Why do farmers burn their fields? Burning is one way to dispose of the straw left after harvest so fields can be made ready for seeding of the next crop.
Farmers and ranchers commonly use burning as a tool to invigorate vegetative production of pastures and rangeland. The practice of burning is not a new idea but started many generations ago with the burning of grasslands.
Burning is an inexpensive, labor efficient means of removing unwanted crop residues prior to tillage or seedbed preparation. If completed correctly, burning can be an effective management tool.
Farmers and ranchers burn stubble and excess vegetation for a variety of reasons, not just simply to remove straw stubble.
Burning cereal crop residues after harvest can somewhat reduce diseases where straw serves as a host to pathogens. Burning also results in changes in soil temperature, soil moisture, and nutrient availability.
Burning pastures and CRP grass/legume stands increases plant productivity by increasing the photosynthetic capability of plants. Burning grass pastures results in short-term increases in nitrogen mineralization, which results in a short burst of nutrient available for the plant.

Data to examine →

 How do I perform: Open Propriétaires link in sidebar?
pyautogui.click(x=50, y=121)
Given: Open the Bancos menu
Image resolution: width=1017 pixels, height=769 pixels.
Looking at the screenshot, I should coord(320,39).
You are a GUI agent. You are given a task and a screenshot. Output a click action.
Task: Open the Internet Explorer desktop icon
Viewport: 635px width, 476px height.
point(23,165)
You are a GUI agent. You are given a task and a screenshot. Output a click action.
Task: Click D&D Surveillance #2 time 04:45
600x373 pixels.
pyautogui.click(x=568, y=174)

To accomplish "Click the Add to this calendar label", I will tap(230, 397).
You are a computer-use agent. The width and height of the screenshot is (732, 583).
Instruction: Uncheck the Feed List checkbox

Tasks and exercises →
- a) Translate this sentence from the field-burning text into Spanish: "If completed correctly, burning can be an effective management tool."
- b) Extend the field-burning text, picking up right after its final sentence.

Exercise results →
- a) Si se realiza correctamente, la quema puede ser una herramienta de manejo eficaz.

- b)
Burning is also completed to control weeds and insects. For example, sagebrush can be nearly eradicated from rangelands when burned in the late fall when it is dry.
However, burning frequently has detrimental effects. Some of these effects are: (1) removal of the extra vegetative material that would add humus and nitrogen to the soil, (2) destruction of old vegetation in the soil which functions to increase water-holding capacity, and (3) injury to living vegetation, especially short grasses and shallow-rooted grasses like bluestem and the fescues, which may be killed by a single burning.
Recent research has shown that, although there are some short-term benefits to burning crop residues and grasslands, there are long-term detrimental effects to soil quality and overall cropland/grassland production.
It is important to understand how plants utilize nutrients from the soil and how burning affects available soil nutrients.
Long-term annual burning results in lower levels of soil organic matter and net Nitrogen (N) mineralization rates, but higher levels of plant productivity compared with no burning (Ojima 1987).
This indicates a change in N cycling and use. Microbial biomass is important to crop, pasture, and grass production in that a constant “pool” of microbes are needed to break down straw and stubble into nutrients that are useable by plants.
When there are very few microbes (a small pool), there is less total activity to break down straw and stubble and, thus, less nutrients available for the plant. This in turn relates to reduced production.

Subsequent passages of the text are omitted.